Jeff Green | Sep 04, 2008
Editorial - Sept 4, 2008
Back toHomeEditorial - September 4, 2008 Mining Act revision: Is it a hoax after all?Editorial by Jeff Green
On the opening page of a 16-page discussion paper called “Modernizing Ontario’s Mining Act – Finding a Balance” Ontario’s Minister of Northern Development and Mines, Michael Gravelle, concluded his minister’s message with the following paragraph:
“Our task is to find a balance. By getting it right, we can ensure that all communities have the opportunity to reap the benefits of the current mining boom – according to their aspirations – while we preserve the natural heritage values we so deeply love.”
The review that is taking place is a limited one, as it will need to be if the ministry is planning to meet the deadline they were proposing as late as last week, which is to have legislation before the house by Christmas.
For at least five years a Minister’s Advisory Committee met, made up mostly of mining industry representatives, with Frontenac County resident Peter Griesbach bringing the perspective of private landowners to the table as the representative from the Federation of Ontario Cottage Associations. The committee held meetings throughout the tenures of several ministers and they straddled two governments and as many elections.
Finally, last summer, after extensive vetting from government departments as diverse as finance, tourism, municipal affairs, mining and agriculture, etc., a set of proposed changes to the mining act was posted on the Environmental Bill of Rights website for comment by the public.
After the comment period was over, the thinking was that the proposed changes would find their way to the floor of Queen’s Park in the spring of this year.
The proposed changes would have provided some protection to private landholders from the impacts of staking and exploration, although they stopped well short of eliminating the free entry system, whereby 2% of private land and 100% of Crown land in the province is open to staking
Then, the political atmosphere changed. Part of the that change resulted from the controversy in North Frontenac over uranium exploration on private and crown land that included in the Algonquin Land Claim territory. That, couple with a sister dispute over platinum exploration at Big Trout Lake in the far north-western corner of the province, led to respected Aboriginal elders spending time in jail. These disputes, among other factors, highlighted the fact that reforming the mining act without considering aboriginal concerns would not fly politically.
The government, seemingly, had two choices.
They could have gone ahead with the proposed changes and at the same time launched a comprehensive review of the Mining Act, taking all the relevant issues into account, including surface/subsurface rights and aboriginal title. This review would take years to complete.
The second option was to forego the changes, and immediately launch a review of the act.

§ What to do:
1. In the Mining Act editorial, by when did the ministry propose to have legislation before the house?
2. Which government departments does the Mining Act editorial name as having vetted the proposed changes?
You won't need the lines for anything here.

§ Data listing:
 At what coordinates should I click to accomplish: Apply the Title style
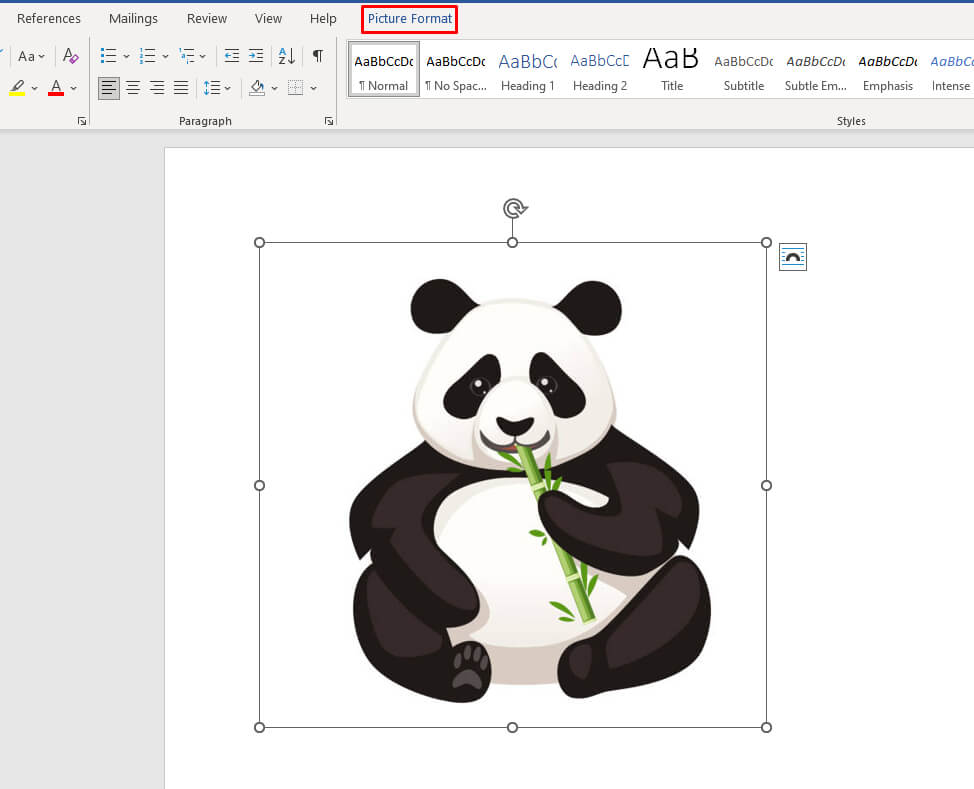click(672, 70)
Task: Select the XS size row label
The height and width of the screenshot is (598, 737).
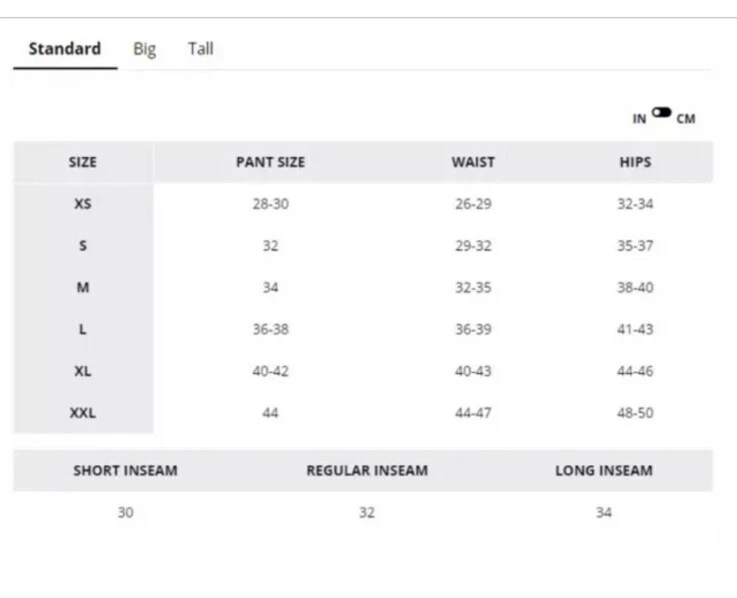Action: [x=83, y=204]
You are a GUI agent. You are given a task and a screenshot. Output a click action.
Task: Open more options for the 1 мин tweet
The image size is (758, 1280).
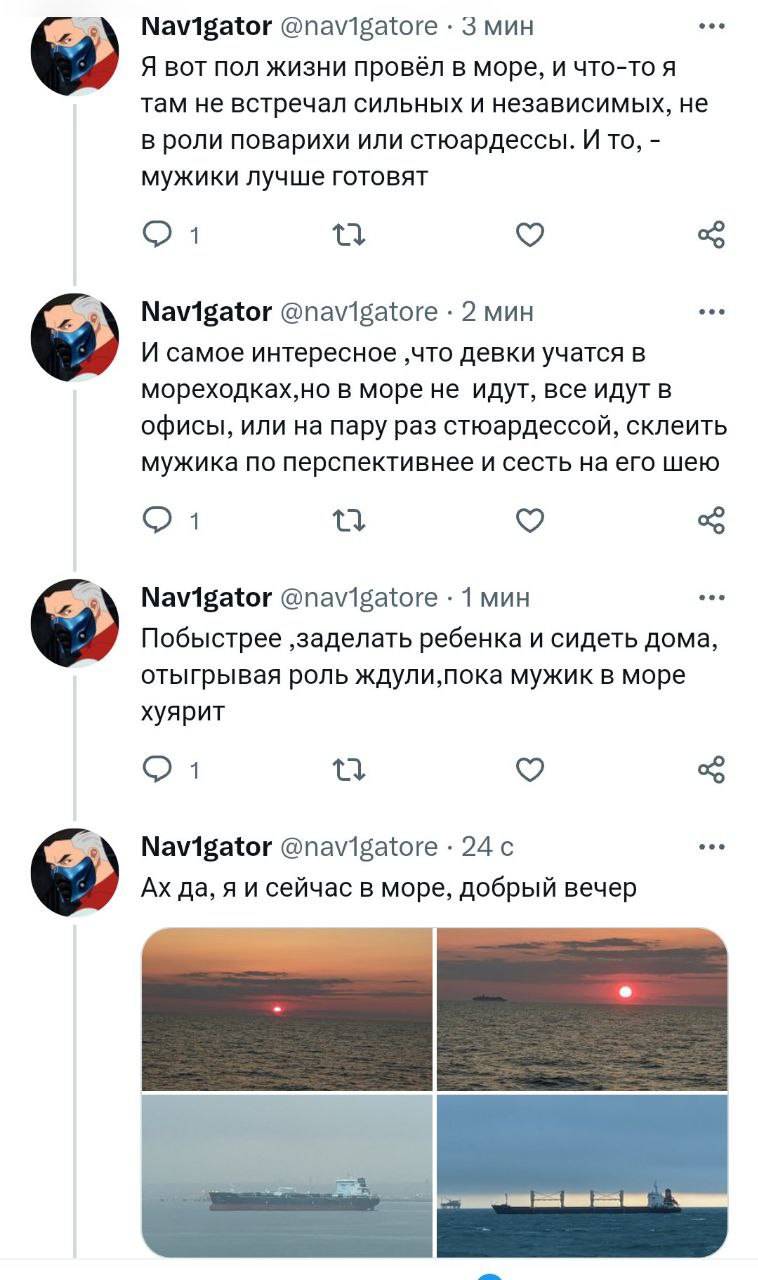711,598
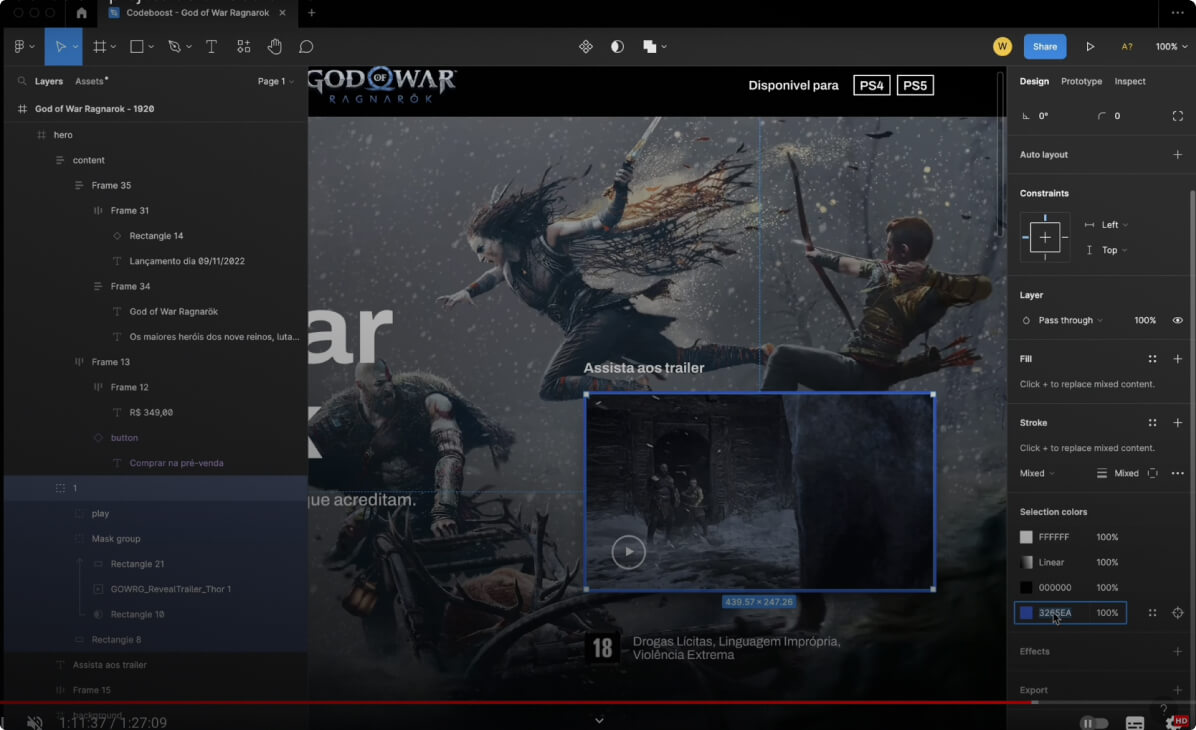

§ Responses by task:
1. By Christmas.

2. Finance, tourism, municipal affairs, mining, and agriculture.